Fast and accurate tissue elasticity imaging is essential in studying dynamic tissue mechanical properties. Various ultrasound shear elasticity imaging techniques have been developed in the last two decades. However, to reconstruct a full field-of-view 2D shear elasticity map, multiple data acquisitions are typically required. In this paper, a novel shear elasticity imaging technique, comb-push ultrasound shear elastography (CUSE), is introduced in which only one rapid data acquisition (less than 35 ms) is needed to reconstruct a full field-of-view 2D shear wave speed map (40 mm × 38 mm). Multiple unfocused ultrasound beams arranged in a comb pattern (comb-push) are used to generate shear waves. A directional filter is then applied upon the shear wave field to extract the left-to-right (LR) and right-to-left (RL) propagating shear waves.
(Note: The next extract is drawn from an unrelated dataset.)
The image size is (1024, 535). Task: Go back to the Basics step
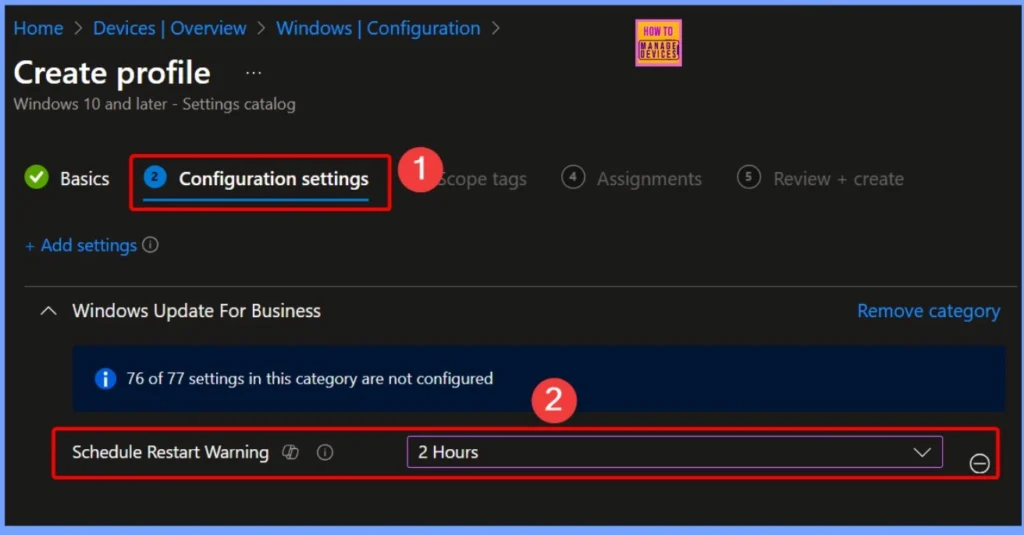(68, 179)
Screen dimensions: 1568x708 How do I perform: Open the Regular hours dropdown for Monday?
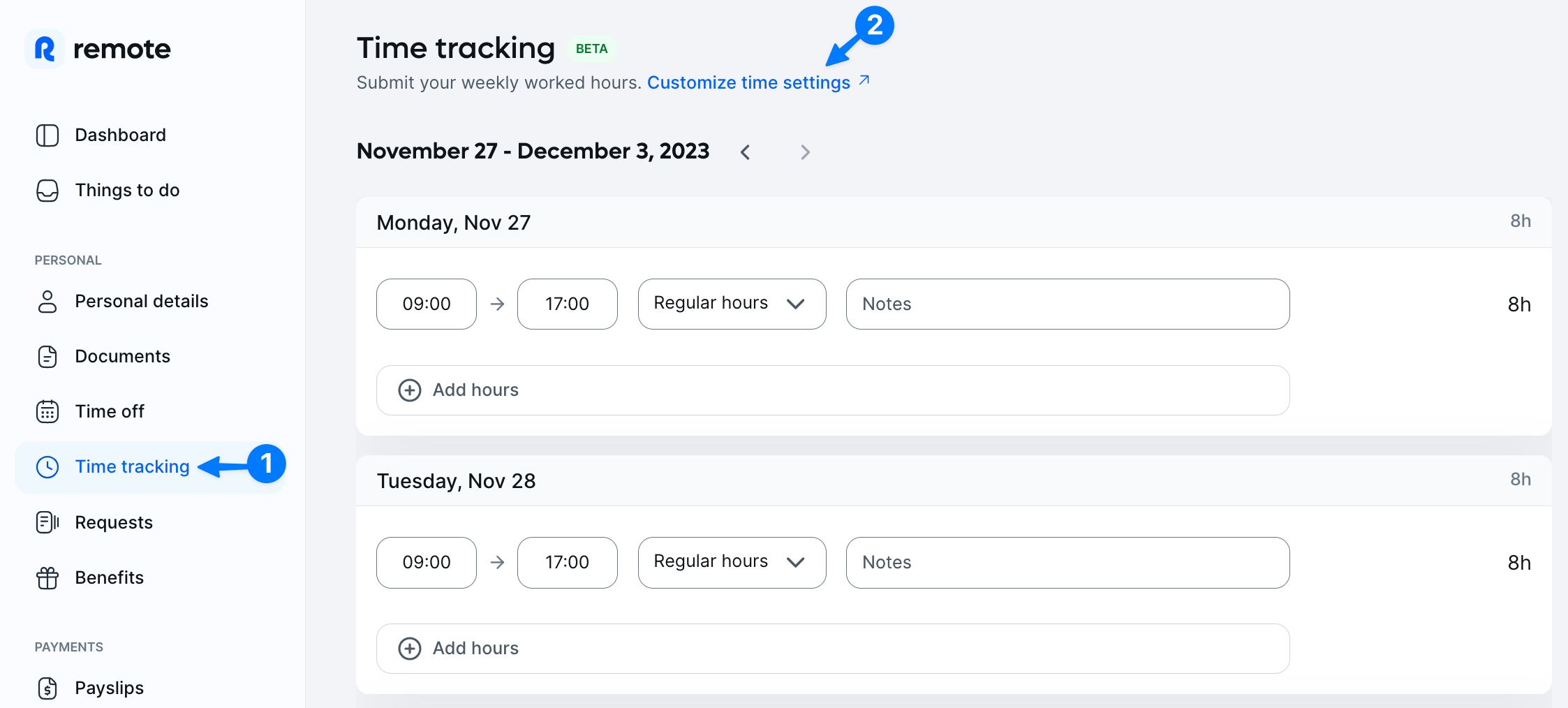coord(731,304)
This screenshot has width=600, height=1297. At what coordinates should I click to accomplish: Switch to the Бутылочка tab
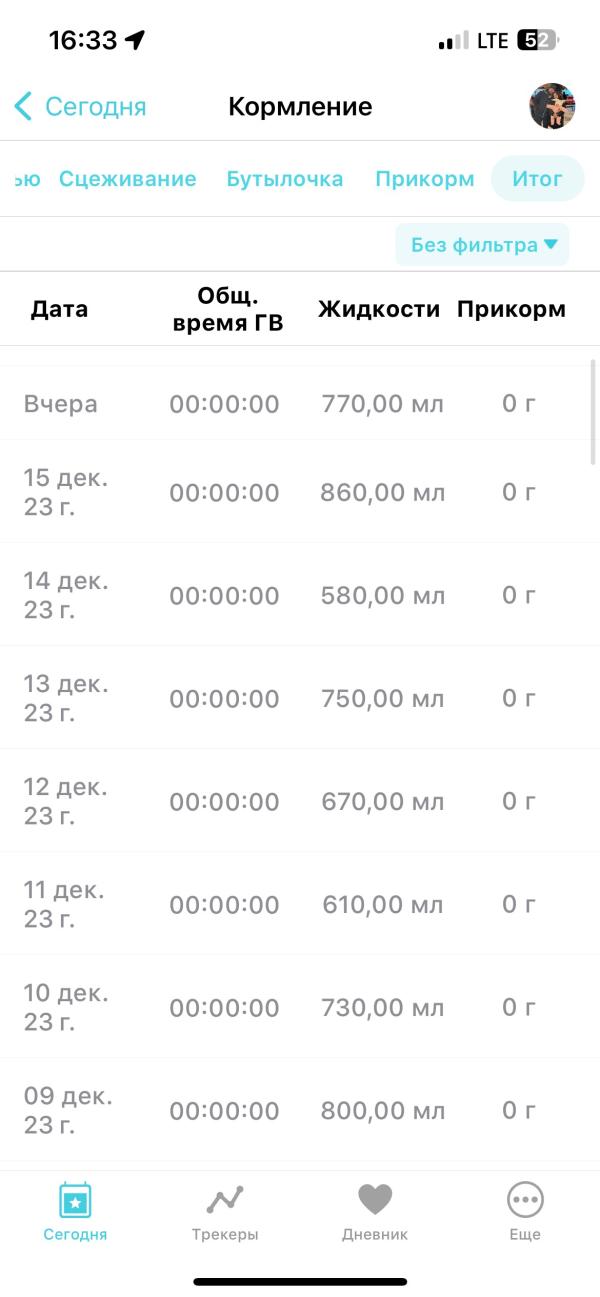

Local shear wave speed is recovered using a time-of-flight method based on both LR and RL waves. Finally a 2D shear wave speed map is reconstructed by combining the LR and RL speed maps. Smooth and accurate shear wave speed maps are reconstructed using the proposed CUSE method in two calibrated homogeneous phantoms with different moduli. Inclusion phantom experiments demonstrate that CUSE is capable of providing good contrast (contrast-to-noise-ratio ≥ 25 dB) between the inclusion and background without artifacts and is insensitive to inclusion positions. Safety measurements demonstrate that all regulated parameters of the ultrasound output level used in CUSE sequence are well below the FDA limits for diagnostic ultrasound.